One of the things we have always, always prayed for in our children was good health, from before she was born, we've entreated God for a healthy baby. Jaycee had a follow-up appointment at her doctor's last week and she was weighed (naked) three times on two different scales because they thought for sure there was some mistake. She had lost 10 ounces over the past 6 weeks. She is now not even on those stupid growth curve/percentile charts. Going from the 70th to the 30th, I kept thinking- it's normal to not be 'normal'. What's normal anyways? how can they expect my child to be at the 50th mark when only half of the other kids in the world are? I'm not going to let some un-individualized curved pink line stress me out. But when we didn't even make it on that curved pink line, I experienced several emotions, somewhat unfamiliar to me as a new mom and none of them allowed me to think 'it'll be okay'. This is not okay. I recalled all the times others had picked her up and commented on how light she was, of how even Jordan and I had noticed, and how her jeans were fitting a little loosely. Her follow-up was for her respiratory problems- she has difficulty breathing through her nose, and it's only seemed to get worse recently. She had been on an antihistamine to clear up any problems in case of allergies, but had 'failed' it. She also has super-enlarged tonsils and fluid behind her ear drums which makes her pediatrician think that she may have problems with her adenoid and thyroid glands. We got referred to an ear/nose/throat specialist in Peoria and are currently waiting to get in. She also got switched to another antihistamine just to cover all the bases before we go see the specialist. She will go in for a weight check next week and if she hasn't gained will go to the children's hospital for a blood work-up to check for blood complications. Your prayers are welcome.

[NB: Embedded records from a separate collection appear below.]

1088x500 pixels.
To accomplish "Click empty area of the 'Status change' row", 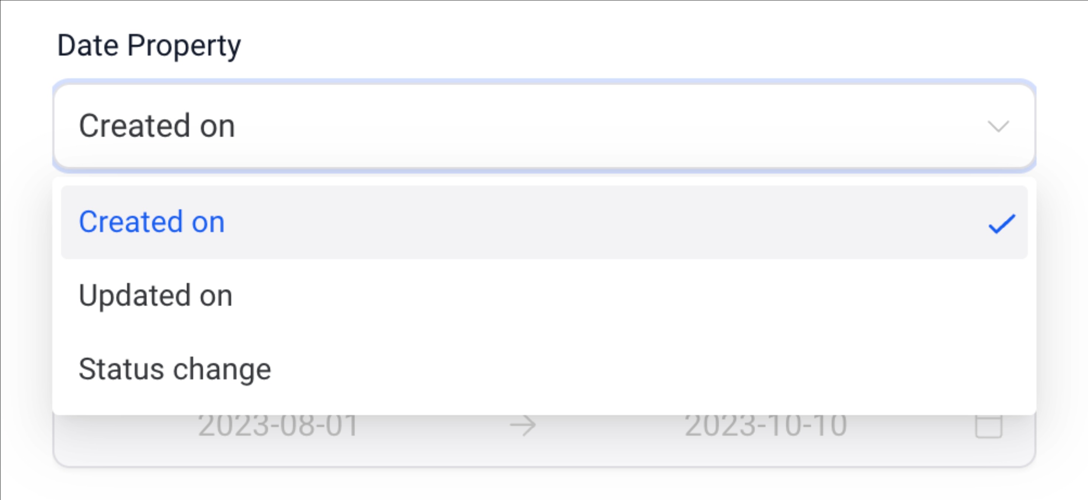I will (x=634, y=369).
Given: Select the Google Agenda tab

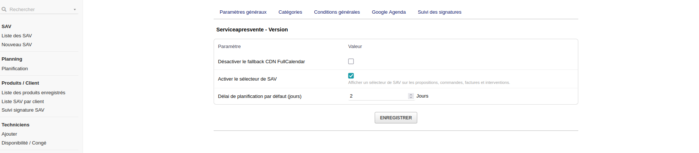Looking at the screenshot, I should pos(389,12).
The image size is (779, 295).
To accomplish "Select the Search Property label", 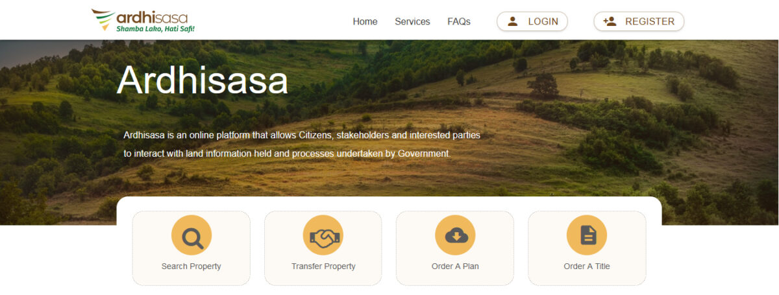I will (192, 266).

Also, with my grandpa just being diagnosed with a disease that is both debilitating and fatal, (see my cousin's blog http://kirstenhany.blogspot.com for details) the pain in our family is fresh. He hasn't been feeling well for quite some time and now it looks like he may not have too much longer to be here with us. It's just painful! full of pain. it's hard to watch my family respond in their pain, it's difficult to see him wan and tired and unable to get up. Again, thanks for your prayers.
I don't know the "Why does God do what He does?" but I do know that God is.
Matt 28:20 "and lo, I am with you always." -Jesus
So where is God when it hurts? He's here. listening to our heart cries. And through all the bad news, and 'could-be's and 'what-if's, He shows up- more than that, He delights in showing up! In the sermon it was made clear that the problem is with my perspective, the illustration was given of a stage, where everything that was going on was visible, and then there's another stage, up on the roof of the church, nobody can see what's going on up there- but it's there- the divine drama. And what's going on up there is directly affecting the stage down where we can see. So my perspective is warped, it's incomplete and myopic and limited. Therefore I can't know the 'why's and 'why not's. But I do see the rays of awesome intervention and goodness and blessing coming down from that heavenly stage. The "Praise Gods", which are everywhere once I get my self-pity glasses off. Praise God that Jaycee has wonderful brain development and is learning to walk. Praise God for financial provision and the peace He's giving Jordan and I through everything. Praise God for the life-change in Papa and the hope he now has for his "new beginning". Praise God for Papa's great-grandson who is growing in Kirsten's womb. Praise God for the break through in stem cell transplantation and the bankable cord blood of this baby that could help his great-grandpa be cured. Praise God for the daily answers to prayers in all the little things. Praise God for the throne of grace where we can run to in time of need for grace and mercy. (Heb 4:16) Praise God for His listening ear and His sovereignty and His goodness!
May we all pray for the faith of Job who, after being dealt the unfathomable blow of everything he owned and all his children being taken from him...
"Then Job arose, and rent his mantle, and shaved his head, and fell down upon the ground, and worshipped, and said 'Naked came I out of my mother's womb, and naked shall I return: the Lord gave, and the Lord hath taken away; blessed be the name of the Lord'" Job 1:20-21
P.S. I look forward to posting more answers to prayer!
2 comments:
We will be praying for Jaycee!!! I really got a lot out of this post, I have been struggling with actual scripture related to "why God" and struggling with some doubt, this was really encouraging!
Love you all!
So glad to hear about your blog! I love it! Hey- it's scary when things aren't quite as "normal" as you'de like. Especially when it's your child they're talking about. It sure seems as though you guys are doing what you're supposed to be doing- having faith that our God is in control and that He is constantly watching over little Jacy. She's such a doll! Looking forward to reading your blog! Ok if I add you to my blog roll???